Doch selbst wenn sich der Vorfall im September 1995 wie von der Beklagten geschildert tatsächlich zugetragen haben sollte, bestand für diese erst recht eine Verpflichtung, den Kläger auf die Möglichkeit eines anderweitigen Geschlechtsverkehrs in dieser Nacht mit der Folge einer möglichen Schwangerschaft hinzuweisen. Nachdem der Kläger trotz längeren Zusammenlebens sie ohne das Vorliegen der Schwangerschaft noch nicht geheiratet hatte, war ihr bewußt, daß dieser Umstand für den Kläger eine besondere Bedeutung und ihn zur Eheschließung veranlaßt hat. Daß der Kläger bei zweifelhafter Vaterschaft die Ehe geschlossen hätte, konnte die Beklagte nicht annehmen, dieser Umstand reicht für den Vorsatz der arglistigen Täuschung aus (Palandt, aaO., Rn. 20; MünchKomm/Müller-Gindullis, BGB, 3. Aufl., § 33 EheG, Rn. 8). Die Angabe der Beklagten, sie habe den Kläger über den Vorfall informiert, dieser habe sich dazu nicht weiter geäußert, ist unter diesen Umständen völlig unglaubhaft. Selbst wenn eine entsprechende Mitteilung an den Kläger unmittelbar nach dem Vorfall erfolgt sein sollte, erscheint es sehr unwahrscheinlich und lebensfremd, daß dieser bei Bekanntwerden der Schwangerschaft hier nicht nochmals näher nachgefragt haben soll.

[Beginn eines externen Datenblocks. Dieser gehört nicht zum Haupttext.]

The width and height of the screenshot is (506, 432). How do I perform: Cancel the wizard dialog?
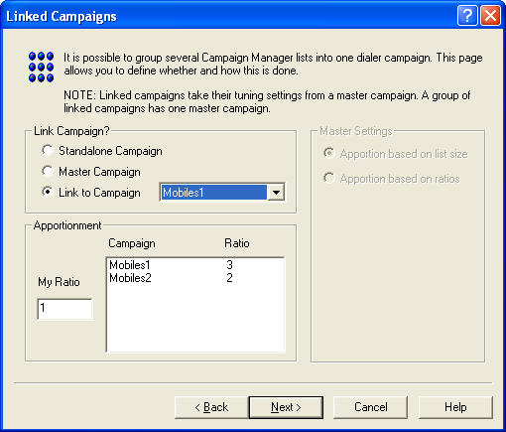click(371, 407)
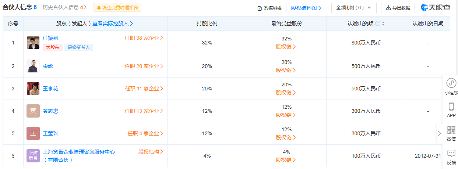The height and width of the screenshot is (169, 458).
Task: Click the WeChat QR code icon
Action: pyautogui.click(x=451, y=130)
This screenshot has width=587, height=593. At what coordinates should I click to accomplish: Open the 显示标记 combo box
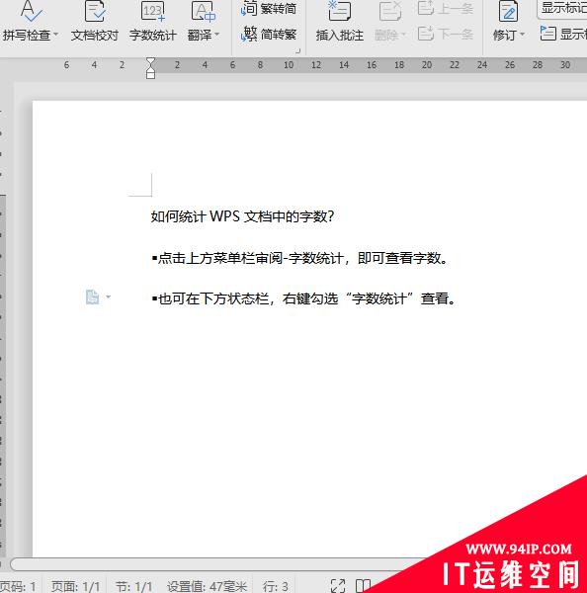point(562,8)
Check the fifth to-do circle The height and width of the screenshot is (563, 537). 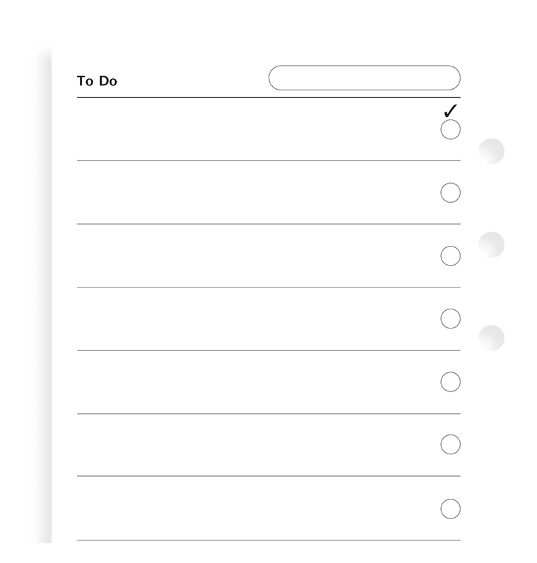tap(450, 382)
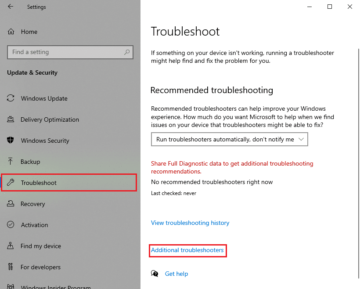The width and height of the screenshot is (360, 289).
Task: Click the search magnifier in the search box
Action: [x=127, y=52]
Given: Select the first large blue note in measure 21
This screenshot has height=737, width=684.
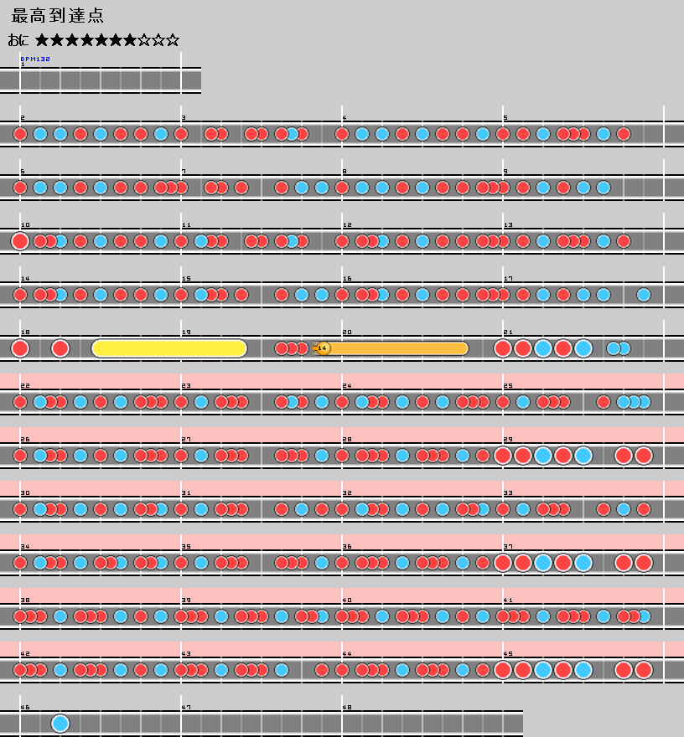Looking at the screenshot, I should pyautogui.click(x=543, y=348).
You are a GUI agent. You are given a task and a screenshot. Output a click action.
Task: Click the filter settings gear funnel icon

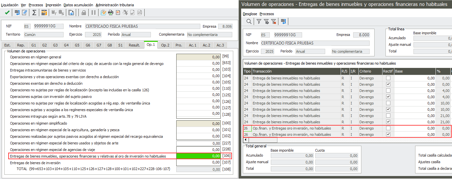click(x=266, y=21)
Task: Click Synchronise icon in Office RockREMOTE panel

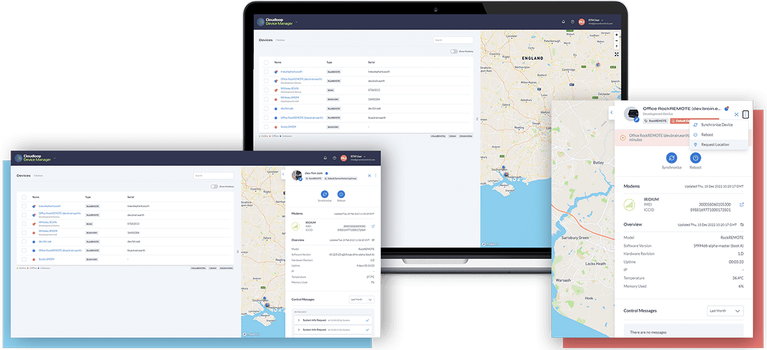Action: (672, 158)
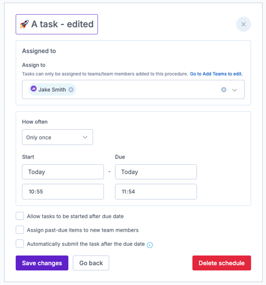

Andererseits ist von einem erheblichen persönlichen Interesse der Beklagten an der Eheschließung auszugehen. Sie hat bei ihrer Parteivernehmung den zunächst bestrittenen Umstand bestätigt, daß ihre Aufenthaltserlaubnis nur bis April 1996 gültig war. Die Behauptung der Beklagten, die Aufenthaltserlaubnis habe auch ohne die Eheschließung verlängert werden können, mag zwar zutreffen, doch war ihr zumindest bewußt, daß ihre Chancen dann wesentlich geringer gewesen wären. Die Eheschließung mit dem tatsächlichen Vater des Kindes, einem Marokkaner, hätte ihre Aufenthaltschancen hingegen nicht verbessert. Nur noch von untergeordneter Bedeutung erscheint daneben der Umstand, daß die Beklagte es noch nicht einmal bei ihrer Zeugenvernehmung im Ehelichkeitsanfechtungsprozeß für notwendig befunden hat, den Vorfall vom September 1995 zu erwähnen, sondern dies erstmals nach Erhebung des Aufhebungsantrages getan hat. Insgesamt erscheint daher die Aussage der Beklagten unglaubhaft, die Voraussetzungen einer arglistigen Täuschung und einer Eheaufhebung liegen damit vor.